No, your big problem with pulling extremely cold air across your HID bulbs is that you'll make them run too cold. These bulbs are carefully designed to run in a certain specific temperature range. If they're kept too cold, they won't warm up properly and that will drastically affect the light spectrum they emit. At best, it will be a serious loss of lumens in the spectra you need and a waste of money on electricity. At worst- well, -40C is about the same as -40F, and that kind of cold is no joke. Just as your car needs special attention to run in those extremes, so does your growroom.

I would actually recommend against ANY direct ducting between your grow and an environment that cold, because just one slipup and you've frozen your crop- I've seen it happen through a hole as small as a 6" duct where the backdraft damper stuck open!

Even if you slow the fan down so it 'prewarms' on the way inside, you've just created a nasty condensation/freezeup issue on the OUTSIDE of your ducting, plus a serious loss of heat.
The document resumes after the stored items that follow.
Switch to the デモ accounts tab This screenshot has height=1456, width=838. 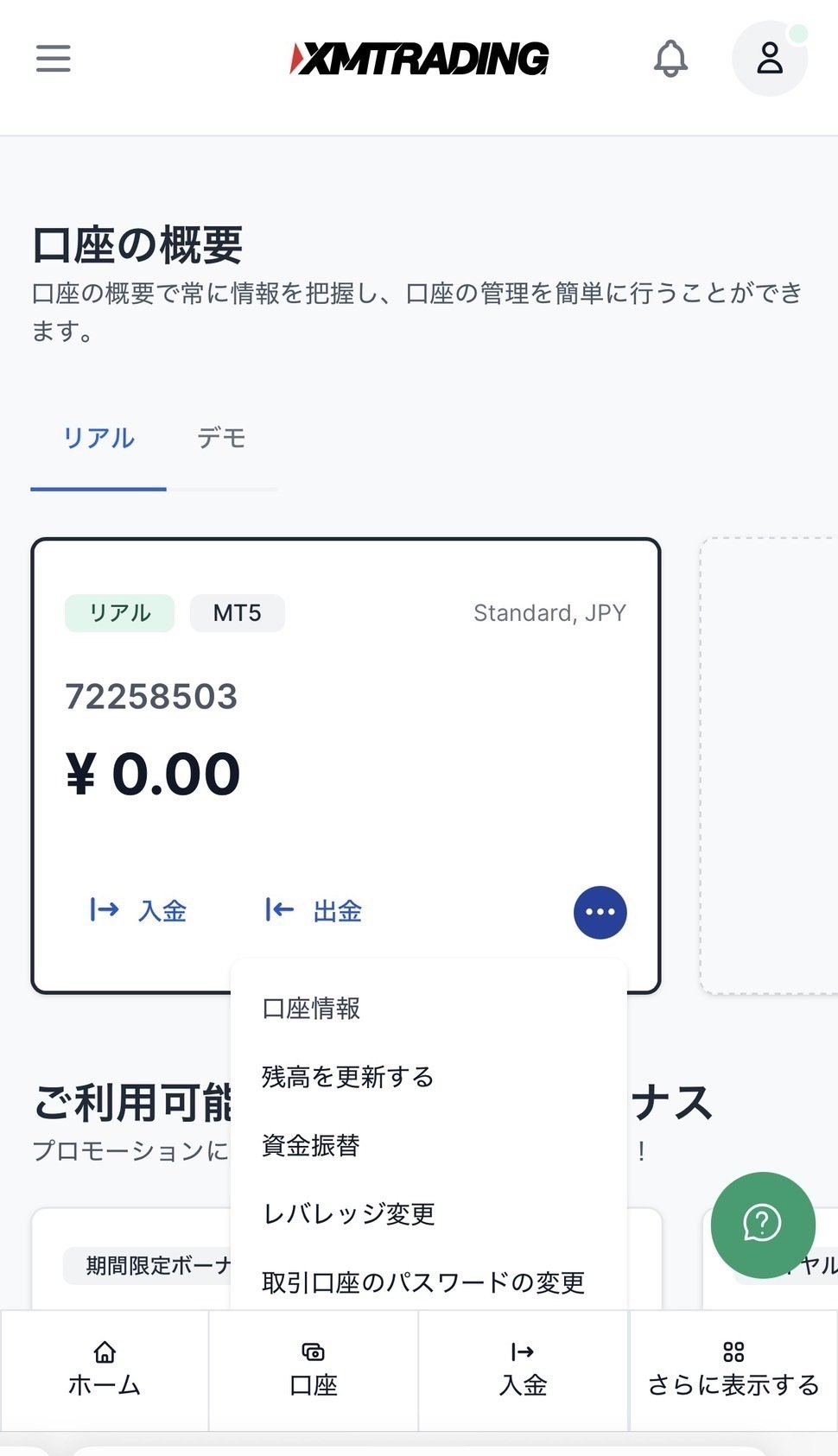click(x=221, y=439)
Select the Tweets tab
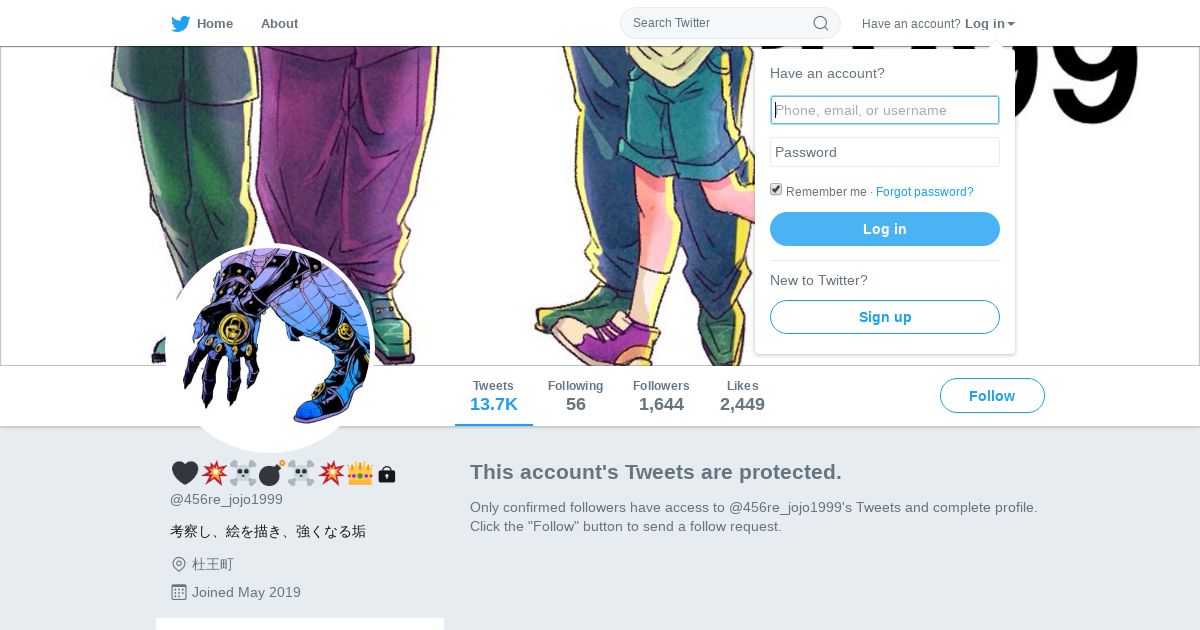 point(494,396)
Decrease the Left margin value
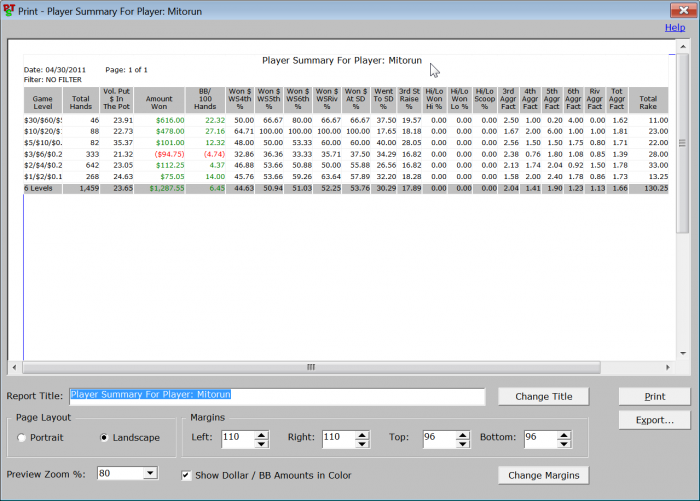 [x=261, y=442]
And it still won't work, because the second, third, etc. bulbs in line won't get similar cooling, leading to issues with different bulbs running different temps. NOT good for lighting quality, or temperature control.
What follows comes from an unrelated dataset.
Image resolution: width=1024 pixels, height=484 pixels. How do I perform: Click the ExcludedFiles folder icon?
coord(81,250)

What you need is some kind of lung room- one a lot bigger than a box, on the order of 2-4 cubic meters (30-60 cubic feet) per 1000W fixture- where you can mix cold outside air with warmer inside air in a controlled fashion, like with a thermostatically controlled fan that controls only air between the outdoors and that room. This way, you've got some insurance if something goes wrong and things get too hot- or too cold.
 
ttystikk

ttystikk

6,892
313
Thanks for the info Benign, This is what I have done today. I partitioned about 3 feet x 11 feet off one end of the room, then I ran a 6" duct from outside into that portion of the room, then cut passive vents through the plastic partition. Hopefully this will help keep the room cooler, still not sure about the venting through my lights from outside.

Upon rereading, I saw this entry, and I think this is much closer to the mark. Run cold air from outside into this space, and then run your hood ducting from here through your lights, and back into this room. Place a fan inside this room, aimed up from the floor so it actively mixes cold outside air with hot air returning from your ducts. I still think a thermostatically controlled fan is your best bet from properly regulating temps in this room.
 
SodaLicious

SodaLicious

533
43
so my solution for now is a thermostat/timer pluged into a 300cfm 6" fan that supplies fresh air to the room outside the grow room and just naturaly enters the grow space. Seems to be working for now, also has dropped the res temps by like 15* f!